DATASET ENTRIES Block Start

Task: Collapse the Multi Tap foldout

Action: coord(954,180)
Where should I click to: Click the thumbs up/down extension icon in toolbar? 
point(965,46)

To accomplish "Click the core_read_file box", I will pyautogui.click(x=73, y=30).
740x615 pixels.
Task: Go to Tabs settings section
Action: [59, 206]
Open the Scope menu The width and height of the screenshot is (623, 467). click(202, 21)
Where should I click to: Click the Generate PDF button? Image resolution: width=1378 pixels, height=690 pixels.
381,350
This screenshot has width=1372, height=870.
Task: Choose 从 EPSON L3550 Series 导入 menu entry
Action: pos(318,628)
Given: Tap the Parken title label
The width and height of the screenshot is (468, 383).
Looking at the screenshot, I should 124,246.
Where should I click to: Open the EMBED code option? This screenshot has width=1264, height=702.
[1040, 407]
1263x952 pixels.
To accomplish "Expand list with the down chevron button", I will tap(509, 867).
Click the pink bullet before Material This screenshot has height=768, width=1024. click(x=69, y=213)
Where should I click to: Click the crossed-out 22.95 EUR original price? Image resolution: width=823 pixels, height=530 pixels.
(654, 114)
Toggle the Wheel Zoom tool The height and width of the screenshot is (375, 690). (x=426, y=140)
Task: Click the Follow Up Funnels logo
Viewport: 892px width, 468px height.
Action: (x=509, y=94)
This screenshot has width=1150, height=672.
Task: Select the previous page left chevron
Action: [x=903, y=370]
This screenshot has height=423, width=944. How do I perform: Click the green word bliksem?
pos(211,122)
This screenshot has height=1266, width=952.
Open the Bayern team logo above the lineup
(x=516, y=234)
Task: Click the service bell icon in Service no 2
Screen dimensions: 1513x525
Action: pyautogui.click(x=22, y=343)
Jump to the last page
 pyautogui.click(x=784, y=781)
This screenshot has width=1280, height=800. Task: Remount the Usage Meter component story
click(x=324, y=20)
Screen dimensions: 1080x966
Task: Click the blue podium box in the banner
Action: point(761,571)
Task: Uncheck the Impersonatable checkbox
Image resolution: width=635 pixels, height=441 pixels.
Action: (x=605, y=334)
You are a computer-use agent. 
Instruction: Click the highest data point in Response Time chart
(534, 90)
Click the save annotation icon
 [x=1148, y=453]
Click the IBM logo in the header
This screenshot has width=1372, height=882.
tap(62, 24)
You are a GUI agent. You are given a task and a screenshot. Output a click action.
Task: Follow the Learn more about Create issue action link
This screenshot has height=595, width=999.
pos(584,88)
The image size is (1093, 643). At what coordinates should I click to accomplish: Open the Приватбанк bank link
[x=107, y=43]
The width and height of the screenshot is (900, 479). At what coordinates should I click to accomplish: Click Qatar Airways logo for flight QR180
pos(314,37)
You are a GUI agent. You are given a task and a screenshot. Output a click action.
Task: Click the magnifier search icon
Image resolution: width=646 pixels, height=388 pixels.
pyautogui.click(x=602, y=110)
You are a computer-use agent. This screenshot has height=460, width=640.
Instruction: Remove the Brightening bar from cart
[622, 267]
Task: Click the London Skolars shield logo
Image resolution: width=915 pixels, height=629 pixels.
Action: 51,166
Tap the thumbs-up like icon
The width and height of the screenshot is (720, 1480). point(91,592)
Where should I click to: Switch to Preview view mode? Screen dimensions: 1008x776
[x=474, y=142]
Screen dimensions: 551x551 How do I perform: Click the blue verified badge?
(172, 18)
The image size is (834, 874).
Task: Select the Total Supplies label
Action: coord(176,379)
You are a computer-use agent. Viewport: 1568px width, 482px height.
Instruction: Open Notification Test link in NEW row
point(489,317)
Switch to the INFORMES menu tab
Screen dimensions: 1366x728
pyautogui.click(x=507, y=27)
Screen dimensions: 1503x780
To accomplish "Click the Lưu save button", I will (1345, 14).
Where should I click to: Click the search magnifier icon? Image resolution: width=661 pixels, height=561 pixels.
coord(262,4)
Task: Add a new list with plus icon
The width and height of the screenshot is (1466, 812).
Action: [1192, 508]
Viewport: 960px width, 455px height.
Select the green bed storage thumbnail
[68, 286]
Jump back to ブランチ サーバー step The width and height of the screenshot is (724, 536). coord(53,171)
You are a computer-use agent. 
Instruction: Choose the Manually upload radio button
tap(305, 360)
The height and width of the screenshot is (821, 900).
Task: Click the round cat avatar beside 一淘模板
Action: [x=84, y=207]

DATASET ENTRIES Block End

TRY IT:
Show every line from the entries above in which "computer" appears.

RESULT OF THIS TASK:
You are a computer-use agent. 
You are a computer-use agent. This screenshot has height=460, width=640.
You are a computer-use agent. Viewport: 1568px width, 482px height.
You are a computer-use agent. 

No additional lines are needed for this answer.